The one I recently ran across is that the average American eats 3 pounds of peanut butter per person a year. It was then I realized, at least on this statistic, I was not average. I, on average, go through a 16-ounce jar of peanut butter a week. Granted, my husband helps. So, I guess in reality an 8-ounce jar for myself. With that information, I would totally surpass 3 pounds in one year. (I can't think about what I consume during the holidays when a lot of my baking requires peanut butter.)
Apparently, number crunchers also have figured out that the average American schoolchild will have munched through 1,500 peanut butter and jelly sandwiches before they graduate.
I found that is a very real possibility, especially if you have a picky eater at home. I have a friend whose son has eaten a PB&J sandwich every day for lunch since he has been little. He just turned 15. So, you do the math.
Apparently northeast Indiana residents have a serious love of peanut butter.
I didn't know how much until I asked for stories from area residents who love the spread. I was flooded with responses.
Monia Alexander also loves peanut butter and jelly sandwiches. The 84-year-old Fort Wayne resident eats one almost every day. She ate them when she was a little girl and her mom made the jelly for them. Her favorite jelly is blackberry or grape, but as for the peanut butter, she eats crunchy most of the time.
And as a mother of four children, did she feed her children PB&J sandwiches? “Oh sure!” she says.
And there's more.
David Lybarger, 88, of Fort Wayne, says he ate a toasted peanut butter sandwich every morning for breakfast when he was a teen in high school. However, he wasn't able to get peanut butter when he served in the Air Force during the Korean War.
Ravenna Hapner, who is diabetic, makes her own jams to avoid sugar and to go along with her toast covered with natural peanut butter. The 71-year-old Fort Wayne resident saves the last few bites to give to her dogs as a treat.
“Having a full jar of peanut butter on hand was a comfort as a child and remains so now,” Teddie Ramsey, 74, of Bluffton says by email. “Being the first to dig into a new jar is one of my favorite things to do.”

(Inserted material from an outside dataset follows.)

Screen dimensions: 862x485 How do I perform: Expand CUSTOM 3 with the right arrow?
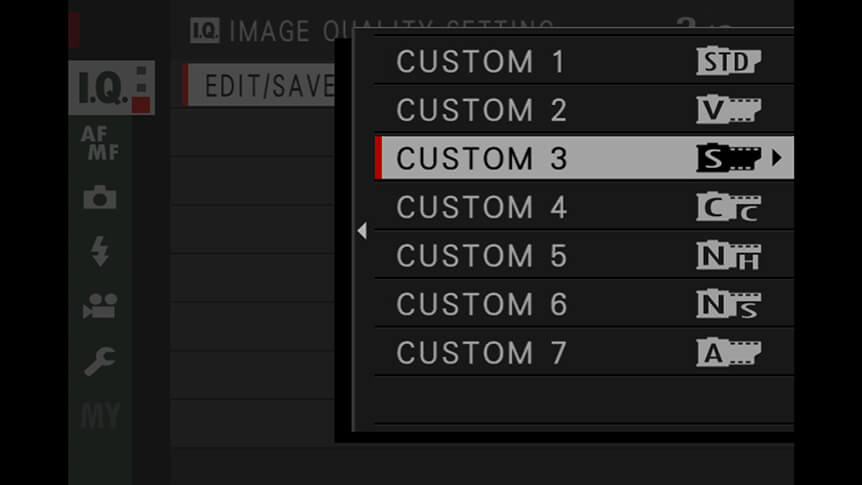pyautogui.click(x=776, y=158)
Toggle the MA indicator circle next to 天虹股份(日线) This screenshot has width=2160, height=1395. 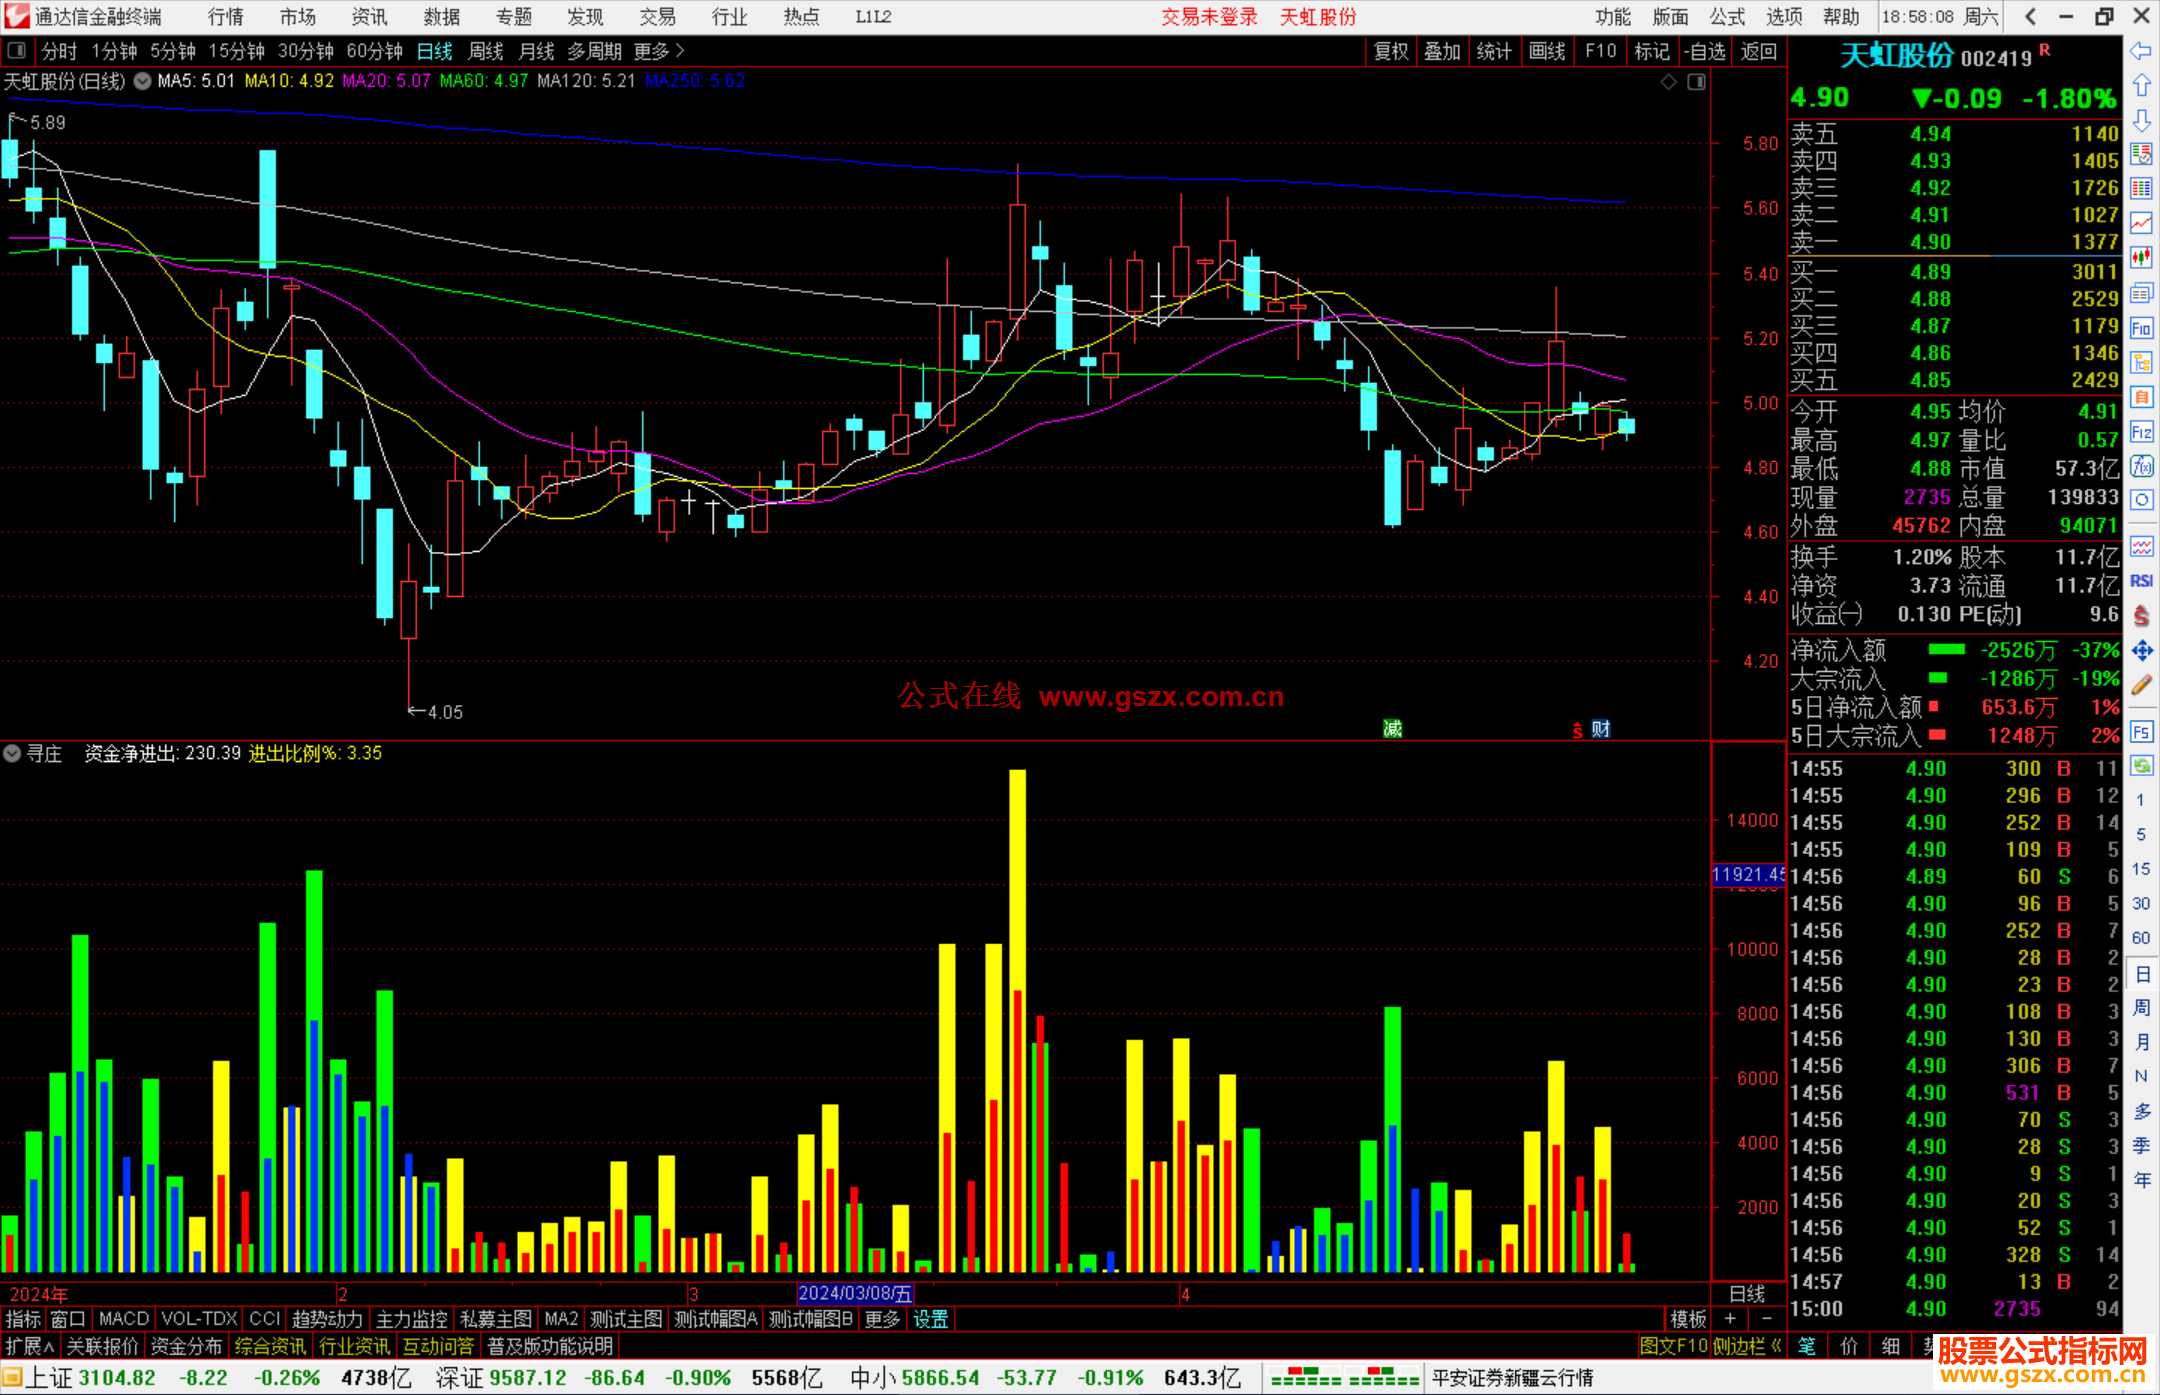(143, 81)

This love of a certain food makes sense, especially when peanut butter is usually a household staple for many of us growing up. Figures show that 297 million Americans reported eating peanut butter in 2019, according to Statista, an online statistics and market research company, based on the U.S. Census data and Simmons National Consumer Survey.
And some of the ways our readers say they consume it is, well, a little out there.
Jane Lengacher says by email that she is a little embarrassed about how quickly she can go through a 48-ounce jar of peanut butter. “So I have a little trick I use to hide it a bit,” the Leo-Cedarville resident writes.
When she opens a new jar, she only takes the peanut butter from the center of the jar and doesn't make any marks on the sides. That way, when she puts it back on the shelf, it looks like it has not been touched.
She says her brother actually came up with the idea. He does it so his daughter doesn't know he's been in the jar.
When it comes to what to eat with the peanut butter, Pat Connor of Harlan uses dill pickles or bananas or whatever she has on hand.
Ever heard of a peanut butter omelet? When Bruce Vandezande of Columbia City makes this dish, his wife leaves the kitchen, he writes by email. Maybe it's because the omelet includes peanut butter, carrots, celery, cheese and jalapeños. I can't be totally sure, but it appears he also may add tuna for a little extra protein.
Jerry Rathbun's favorite peanut butter recipe is scheduled for 9 every night. The Fort Wayne man mixes two scoops of vanilla ice cream, a big scoop of peanut butter and white or chocolate milk in a tall glass.
But getting back to those peanut butter sandwiches. It's not just jelly that residents combine with the spread.
Mark Racine likes to make his “Super-duper Double.” It consists of three slices of sourdough bread, crunchy peanut butter, Miracle Whip and sweet pickle slices. He then divides the mixture onto two pieces of bread before topping it with the third slice of bread.
“Pure heaven!” the Fort Wayne resident writes by email.
Some of us will just have to take your word for it, Mark.